THE DATA:
_ _ _ _ _

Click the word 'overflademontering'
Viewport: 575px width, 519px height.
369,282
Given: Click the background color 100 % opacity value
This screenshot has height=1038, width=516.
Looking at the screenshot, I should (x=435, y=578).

_ _ _ _ _

What you return must be the line that contains "Given: Click the" followed by every remaining line of the material, all exactly as written and nothing more.

ANSWER SECTION:
Given: Click the background color 100 % opacity value
This screenshot has height=1038, width=516.
Looking at the screenshot, I should (x=435, y=578).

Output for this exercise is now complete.